Literary Brooklyn

Cover art for Literary Brooklyn by Evan Hughes

Literary Brooklyn, The Writers of Brooklyn and the Story of American City Life
Evan Hughes
Henry Holt and Company, August 2011
352 pages
$17.00

This post was written by Julia Lichtblau.

Pick a published writer these days, and odds are strong their bio mentions Brooklyn. Historically, too, there’s a long list of major American writers who’ve hailed from Brooklyn or done significant work there, and in Literary Brooklyn, The Writers of Brooklyn and the Story of American City Life, a “hybrid” of biography, literary analysis, and urban history, Evan Hughes explores this Brooklyn literary phenomenon.Hughes shuns broad theories. “There is no ‘Brooklyn school’ of literature,” he says,  “and there never has been. We shouldn’t mistake a massive place for an aesthetic camp.” Instead, Hughes uses capsule biographies to show how Brooklyn’s immigrants, poverty, churning urban development, and landmarks have inspired writers since Walt Whitman, whom he calls “Brooklyn’s first literary hipster.”

Hughes invokes Whitman’s influence on Henry Miller, Hart Crane, Norman Mailer, William Styron, and Jonathan Lethem. He weaves geographical threads: Marianne Moore, Richard Wright, and Miller all sought solace in Fort Greene Park; Crane wrote The Bridge in the building where Washington Roebling supervised the Brooklyn Bridge’s construction.

The best parts—on Whitman, Miller, Crane, and Mailer—connect these writers’ emotional/sensual experience of Brooklyn to their work and history. We see how Brooklyn’s transformation from a rural Anglo-Dutch community to an urban polyglot one inspired Whitman to write Leaves of Grass. We feel the bridge’s spell on Crane, as metaphor and as the site of his sexual awakening. (He cruised for sailors beneath it.) We learn that Mailer spent his writing life erasing “the last remaining speck of…the nice Jewish boy from Brooklyn.”

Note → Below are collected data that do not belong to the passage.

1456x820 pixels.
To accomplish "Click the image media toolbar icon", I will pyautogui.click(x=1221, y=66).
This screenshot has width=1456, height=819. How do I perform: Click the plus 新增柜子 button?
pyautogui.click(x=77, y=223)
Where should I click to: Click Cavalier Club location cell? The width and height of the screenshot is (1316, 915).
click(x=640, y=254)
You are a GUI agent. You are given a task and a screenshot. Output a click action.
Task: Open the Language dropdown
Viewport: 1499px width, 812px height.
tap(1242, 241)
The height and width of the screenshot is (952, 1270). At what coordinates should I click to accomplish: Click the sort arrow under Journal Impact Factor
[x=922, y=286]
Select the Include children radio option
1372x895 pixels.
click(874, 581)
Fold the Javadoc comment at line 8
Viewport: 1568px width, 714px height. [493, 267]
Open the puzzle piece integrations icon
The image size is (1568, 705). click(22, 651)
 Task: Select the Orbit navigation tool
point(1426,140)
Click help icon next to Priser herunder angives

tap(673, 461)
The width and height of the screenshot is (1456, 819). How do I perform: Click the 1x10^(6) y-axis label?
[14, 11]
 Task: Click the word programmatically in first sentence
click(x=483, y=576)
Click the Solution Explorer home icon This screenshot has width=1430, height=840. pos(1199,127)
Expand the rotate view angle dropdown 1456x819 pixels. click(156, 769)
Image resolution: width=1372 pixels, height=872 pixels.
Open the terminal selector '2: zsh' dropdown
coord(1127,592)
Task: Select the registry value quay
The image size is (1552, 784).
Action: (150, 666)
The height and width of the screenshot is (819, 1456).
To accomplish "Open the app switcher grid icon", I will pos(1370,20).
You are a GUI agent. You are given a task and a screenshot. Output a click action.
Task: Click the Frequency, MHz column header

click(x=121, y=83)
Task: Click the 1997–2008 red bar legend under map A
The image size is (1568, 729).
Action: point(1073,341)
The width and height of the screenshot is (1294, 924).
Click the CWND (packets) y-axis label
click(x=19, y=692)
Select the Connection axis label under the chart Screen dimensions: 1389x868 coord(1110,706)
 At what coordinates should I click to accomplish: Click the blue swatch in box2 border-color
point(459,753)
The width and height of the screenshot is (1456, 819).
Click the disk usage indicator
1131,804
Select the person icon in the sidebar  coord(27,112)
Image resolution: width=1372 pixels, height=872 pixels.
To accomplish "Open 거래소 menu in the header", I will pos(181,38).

The book weakens when Hughes strays from the neighborhood. Is Mississippi-born Richard Wright a Brooklyn writer? Or Native Son, which he wrote there but set in Chicago, a Brooklyn book? The background material on the Great Migration strains to include Brooklyn, only four percent black at the time.  The William Styron/Sophie’s Choice chapter dwells on American Jews’ supposed desire to forget the Holocaust post-war, but omits the narrator Stingo’s Brooklyn epiphany: the foreign Holocaust, which becomes real to him through Sophie in Flatbush, is akin to American slavery, the source of his inheritance. Her suffering makes slave suffering real.

In the final chapter, Hughes offers a tour d’horizon of the current scene, expressing concern that hiptitude will kill Brooklyn’s appeal as a subject. Many Brooklyn writers don’t write about the borough anymore, perhaps because of gentrification or because so many other writers live there that it seems “parochial.” But Hughes also underscores Brooklyn’s enduring sense of place as the virtual world sucks us in, and remains hopeful that its writers will continue to dip into their hometown’s deep well of inspiration—and to see America reflected in its stories.

Julia Lichtblau’s writing is forthcoming in Best Paris Stories, and has appeared in Narrative, The Common Online, Pindeldyboz, and Tertulia. She won the 2011 Paris Short Story Contest and has been a finalist for the Moment Magazine, New York Stories, and Salt Flats Annual literary awards. She has an MFA in fiction from Bennington College. For 15 years, she was a reporter and editor for Dow Jones Newswires and BusinessWeek in New York and Paris. Her non-fiction has appeared in BusinessWeek, The Wall Street Journal, and other publications.